New Army task force will attempt to reset protective gear procurement

Credit: U.S. Army

Credit: U.S. Army

Makers of various personal ceramic armor systems are taking note of a new development coming out of the Pentagon. At a March 12 media briefing, the Army announced what amounts to a review of the equipment worn by soldiers, especially in the area of development, procurement, fielding the gear. “Synchronization” seems to be the key word. “I look forward to the challenge of running this task force –  synchronizing all of our resources across the Department of Defense – to make sure we maintain the highest standards for our soldier protective equipment and to ensure we have got all the appropriate resources synchronized to bring the best world-class equipment to Soldiers,” said Al Dassonville, who heads up the new Task Force Soldier Protection. A press release from the Army offers a little more information about what synchronization means:

The new task force will ensure that Army standards and policies for procurement of Soldier protective gear – including such things as body armor, helmets and eyewear – are followed across the entire chain of agencies and organizations involved in fielding such equipment. “We are trying to ensure we maintain synchronized and well-communicated and well-integrated actions associated with Soldier protection items,” said Brig. Gen. Peter N. Fuller, Program Executive Officer Soldier. “We are stepping up the game.”

According to Dassonville, top priorities for the task force include ensuring that contracting, testing and quality control of protective gear are conducted appropriately and efficiently; and ensuring that quality control continues to follow Army standards across all agencies involved in procurement of protective gear.

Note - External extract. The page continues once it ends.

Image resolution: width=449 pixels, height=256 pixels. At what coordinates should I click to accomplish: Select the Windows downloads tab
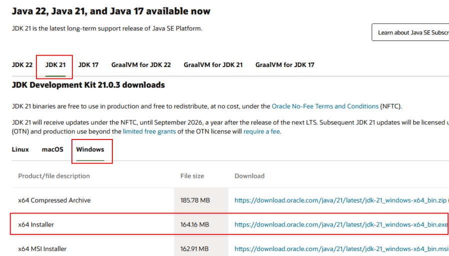pyautogui.click(x=90, y=150)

“It is easy enough to write a standard,” Dassonville said. “It is one thing to write it — it is another thing to go back and make sure everybody involved in the process understands it and does it. That is the other part that this task force is going to do.” . . . “The point of TFSP is to synchronize and integrate all the stakeholders working on Soldier protection items,” said Fuller. “We want to make sure everybody is working on the same thing and understands what the left and right are doing in relation to what they are working on. The Army wants to ensure that the highest standards are consistently applied to all processes related to Soldiers’ survivability equipment.”

Task Force Soldier Protection is apparently going to be a temporary organization. The results of the task force will be reviewed in June.